Source records:

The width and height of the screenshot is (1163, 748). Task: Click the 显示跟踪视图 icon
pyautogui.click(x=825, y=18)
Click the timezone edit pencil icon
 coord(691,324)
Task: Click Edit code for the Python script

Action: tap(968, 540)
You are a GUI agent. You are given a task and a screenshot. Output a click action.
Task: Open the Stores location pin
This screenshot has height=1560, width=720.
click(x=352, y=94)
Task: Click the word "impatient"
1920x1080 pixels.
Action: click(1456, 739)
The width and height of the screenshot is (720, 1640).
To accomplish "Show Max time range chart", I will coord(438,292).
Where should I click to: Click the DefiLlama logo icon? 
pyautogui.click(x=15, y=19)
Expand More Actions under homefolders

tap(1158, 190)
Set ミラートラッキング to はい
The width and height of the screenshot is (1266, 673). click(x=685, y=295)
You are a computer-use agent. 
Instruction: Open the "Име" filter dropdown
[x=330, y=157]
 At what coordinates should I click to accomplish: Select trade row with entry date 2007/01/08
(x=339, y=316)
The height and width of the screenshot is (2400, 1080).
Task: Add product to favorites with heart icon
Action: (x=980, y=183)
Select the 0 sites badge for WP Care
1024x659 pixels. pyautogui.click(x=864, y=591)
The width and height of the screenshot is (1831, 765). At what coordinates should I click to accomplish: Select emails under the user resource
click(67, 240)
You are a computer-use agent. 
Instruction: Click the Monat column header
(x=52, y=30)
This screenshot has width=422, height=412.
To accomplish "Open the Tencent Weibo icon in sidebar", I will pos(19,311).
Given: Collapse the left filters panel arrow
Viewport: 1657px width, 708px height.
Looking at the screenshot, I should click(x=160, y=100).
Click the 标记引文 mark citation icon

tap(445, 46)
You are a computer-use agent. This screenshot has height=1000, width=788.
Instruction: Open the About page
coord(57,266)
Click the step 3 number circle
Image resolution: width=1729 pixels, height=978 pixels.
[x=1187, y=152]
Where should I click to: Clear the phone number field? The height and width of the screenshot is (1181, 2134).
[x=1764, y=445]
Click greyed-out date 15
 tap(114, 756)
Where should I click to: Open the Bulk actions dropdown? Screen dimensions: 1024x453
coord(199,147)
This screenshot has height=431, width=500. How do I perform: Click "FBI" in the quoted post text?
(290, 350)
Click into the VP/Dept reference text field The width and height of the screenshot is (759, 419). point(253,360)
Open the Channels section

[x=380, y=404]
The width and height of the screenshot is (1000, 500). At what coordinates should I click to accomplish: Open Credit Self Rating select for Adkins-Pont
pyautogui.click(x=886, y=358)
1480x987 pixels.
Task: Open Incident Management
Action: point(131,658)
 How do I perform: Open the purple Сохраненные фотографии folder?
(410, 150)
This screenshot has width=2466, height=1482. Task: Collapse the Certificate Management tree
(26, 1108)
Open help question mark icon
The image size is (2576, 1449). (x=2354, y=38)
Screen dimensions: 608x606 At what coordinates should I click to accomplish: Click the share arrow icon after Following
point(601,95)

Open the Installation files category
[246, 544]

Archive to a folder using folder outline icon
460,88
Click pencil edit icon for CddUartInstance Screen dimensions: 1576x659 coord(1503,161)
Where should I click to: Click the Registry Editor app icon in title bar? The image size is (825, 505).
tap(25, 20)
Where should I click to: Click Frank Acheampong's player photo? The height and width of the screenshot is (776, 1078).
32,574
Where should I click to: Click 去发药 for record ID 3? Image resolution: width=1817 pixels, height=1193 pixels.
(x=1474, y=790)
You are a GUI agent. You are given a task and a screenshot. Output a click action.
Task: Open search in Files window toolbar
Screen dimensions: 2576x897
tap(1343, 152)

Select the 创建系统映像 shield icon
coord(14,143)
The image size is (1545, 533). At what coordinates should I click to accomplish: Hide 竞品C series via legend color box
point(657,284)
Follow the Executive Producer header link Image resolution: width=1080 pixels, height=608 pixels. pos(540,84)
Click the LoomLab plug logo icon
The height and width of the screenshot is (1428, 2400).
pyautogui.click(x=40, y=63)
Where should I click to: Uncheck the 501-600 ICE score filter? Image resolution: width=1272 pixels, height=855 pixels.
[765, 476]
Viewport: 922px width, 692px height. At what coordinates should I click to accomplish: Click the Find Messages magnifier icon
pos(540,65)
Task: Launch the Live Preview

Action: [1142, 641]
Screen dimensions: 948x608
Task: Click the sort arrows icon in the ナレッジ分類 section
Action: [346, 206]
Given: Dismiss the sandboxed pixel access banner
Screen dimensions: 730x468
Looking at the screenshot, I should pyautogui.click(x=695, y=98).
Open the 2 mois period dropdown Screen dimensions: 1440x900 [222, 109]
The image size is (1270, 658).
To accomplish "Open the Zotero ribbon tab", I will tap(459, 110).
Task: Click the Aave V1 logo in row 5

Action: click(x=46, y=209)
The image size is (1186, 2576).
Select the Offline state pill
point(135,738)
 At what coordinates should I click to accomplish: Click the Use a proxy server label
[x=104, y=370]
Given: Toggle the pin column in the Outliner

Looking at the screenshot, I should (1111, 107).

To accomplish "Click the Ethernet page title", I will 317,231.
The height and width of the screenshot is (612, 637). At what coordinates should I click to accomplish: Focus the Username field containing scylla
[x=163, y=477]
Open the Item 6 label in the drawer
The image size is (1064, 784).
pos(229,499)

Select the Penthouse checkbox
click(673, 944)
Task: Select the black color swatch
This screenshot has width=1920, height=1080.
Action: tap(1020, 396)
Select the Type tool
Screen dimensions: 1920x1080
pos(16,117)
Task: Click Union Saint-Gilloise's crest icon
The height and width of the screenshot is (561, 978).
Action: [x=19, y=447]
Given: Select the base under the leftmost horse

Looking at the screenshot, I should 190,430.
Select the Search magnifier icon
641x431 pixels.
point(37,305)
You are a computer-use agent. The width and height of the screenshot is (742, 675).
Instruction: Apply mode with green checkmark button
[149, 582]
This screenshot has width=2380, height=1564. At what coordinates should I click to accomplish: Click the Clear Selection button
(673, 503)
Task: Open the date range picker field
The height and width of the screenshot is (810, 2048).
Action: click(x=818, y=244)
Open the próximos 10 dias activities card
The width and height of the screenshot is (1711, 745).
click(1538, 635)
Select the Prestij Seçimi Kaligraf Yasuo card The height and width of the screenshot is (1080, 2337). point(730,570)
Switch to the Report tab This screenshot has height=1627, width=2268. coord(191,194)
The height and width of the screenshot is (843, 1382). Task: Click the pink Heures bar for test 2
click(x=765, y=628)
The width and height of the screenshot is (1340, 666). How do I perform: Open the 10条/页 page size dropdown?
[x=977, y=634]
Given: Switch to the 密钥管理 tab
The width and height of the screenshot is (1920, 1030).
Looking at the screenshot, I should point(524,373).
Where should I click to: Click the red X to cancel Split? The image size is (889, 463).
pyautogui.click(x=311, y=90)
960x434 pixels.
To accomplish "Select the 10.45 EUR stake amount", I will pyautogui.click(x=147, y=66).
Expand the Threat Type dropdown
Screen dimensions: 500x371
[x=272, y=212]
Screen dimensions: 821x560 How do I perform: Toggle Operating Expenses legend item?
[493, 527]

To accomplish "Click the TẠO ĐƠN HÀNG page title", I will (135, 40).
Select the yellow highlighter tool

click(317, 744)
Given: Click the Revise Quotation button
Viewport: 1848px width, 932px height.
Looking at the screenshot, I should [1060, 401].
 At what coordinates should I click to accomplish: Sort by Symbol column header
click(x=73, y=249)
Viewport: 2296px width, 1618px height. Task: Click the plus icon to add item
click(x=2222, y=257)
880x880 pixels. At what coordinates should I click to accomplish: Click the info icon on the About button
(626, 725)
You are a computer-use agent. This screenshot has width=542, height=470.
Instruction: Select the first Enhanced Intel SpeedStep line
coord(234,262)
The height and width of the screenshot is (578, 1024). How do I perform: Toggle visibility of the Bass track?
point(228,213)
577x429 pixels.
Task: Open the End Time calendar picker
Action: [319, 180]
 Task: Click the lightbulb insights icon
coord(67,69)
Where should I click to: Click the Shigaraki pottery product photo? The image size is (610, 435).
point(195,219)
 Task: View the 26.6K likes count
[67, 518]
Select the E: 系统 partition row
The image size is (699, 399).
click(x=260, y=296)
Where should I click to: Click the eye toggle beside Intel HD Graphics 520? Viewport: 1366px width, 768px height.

Task requirements: Please render the part of the records that opens with the line containing "880x880 pixels. At" and runs through the last line of the records as a Markdown table with columns Row and Line, numbering each row and omitting blank lines.

Solution for this task:
| Row | Line |
|---|---|
| 1 | 880x880 pixels. At what coordinates should I click to accomplish: Click the info icon on the About button |
| 2 | (626, 725) |
| 3 | You are a computer-use agent. This screenshot has width=542, height=470. |
| 4 | Instruction: Select the first Enhanced Intel SpeedStep line |
| 5 | coord(234,262) |
| 6 | The height and width of the screenshot is (578, 1024). How do I perform: Toggle visibility of the Bass track? |
| 7 | point(228,213) |
| 8 | 577x429 pixels. |
| 9 | Task: Open the End Time calendar picker |
| 10 | Action: [319, 180] |
| 11 |  Task: Click the lightbulb insights icon |
| 12 | coord(67,69) |
| 13 | Where should I click to: Click the Shigaraki pottery product photo? The image size is (610, 435). |
| 14 | point(195,219) |
| 15 |  Task: View the 26.6K likes count |
| 16 | [67, 518] |
| 17 | Select the E: 系统 partition row |
| 18 | The image size is (699, 399). |
| 19 | click(x=260, y=296) |
| 20 | Where should I click to: Click the eye toggle beside Intel HD Graphics 520? Viewport: 1366px width, 768px height. |